KORNACKI: Obama `s proposal follows experiments with body cameras in
cities nationwide. New York City the nation`s largest police force,
started their body cam pilot program this weekend. But then in New York
City this week, this also happened, a grand jury declined to indict New
York City police officer Daniel Pantaleo in the chokehold death of Eric
Garner, even though Garner`s death was recorded on camera by a bystander.
Even after seeing Garner held by the throat by police, even after hearing
garner cry "I can`t breathe" 11 times, the grand jury still declined to
issue an indictment. So, are body cameras the policy response we need to
improve law enforcement in this country?

Joining me now to answer that question, we have Baltimore Mayor Stephanie
Rawlings-Blake, who spores body cameras, but who recent vetoed a city
council bill out of several concerns, including privacy, and also with us
is former police officer and prosecutor Eugene O`Donnell, professor at John
Jay College of criminal justice. So, Mayor Blake, I will start with you.
Here`s what I`m interested in. You support, you know, body cameras and you
vetoed bill for some technical reasons this week. But I`m curious, I think
we talk in the big picture about body cameras, but how does this work, in
terms of how often do the cameras have to be on? Are they on 24/7? Does
the officer control who turns them on or off? Does the public have access
to, you know, can we get the recordings from Officer X? How will it work,
practically speaking?

we are doing, we have a work group with ACLU, we have lawyers, we have
community members, we have law enforcement people that are all looking at
these issues, and working together to come out with something that works
for Baltimore. This isn`t a cookie cutter approach. This is - this is an
approach I believe needs to be led - and included, the community needs to
be included to make sure that we get it right. And that`s what are we
doing. I`m looking forward to getting that report next month.

So, we can do the implementation and make sure it works.

KORNACKI: So, Eugene, obviously, law enforcement background, this is now
happening here in New York City, it`s happening elsewhere. What is the
reaction of the average cop being told you are wearing a camera now, what
do you think about that?

EUGENE O`DONNELL, PROSECUTOR: Well, I would say that we have to have an
honest conversation about policing, they use force and it`s never pretty,
and they are not automatically protected and they could become averse to
involvement. We have a lot of police departments in the country that are
basically employment agencies, the cops drive around, they get there late,
they don`t engage, there`s trouble on 8th street, they are on 10th street.

-------

Exercise directions:
According to the broadcast transcript, which police force started a body camera pilot program this weekend?

Data excerpt:
-------

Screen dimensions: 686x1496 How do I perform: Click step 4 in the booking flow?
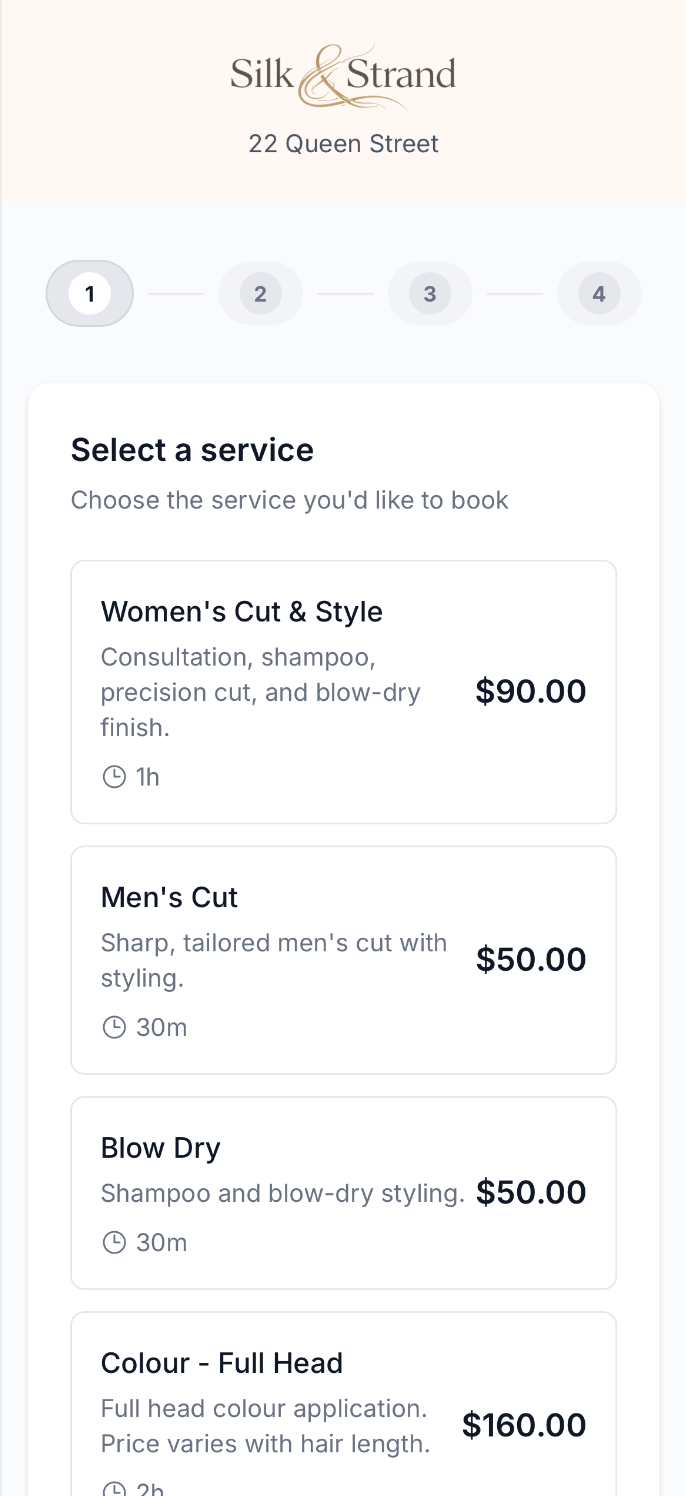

-------

Solution to the exercise:
The New York City police force, the nation's largest.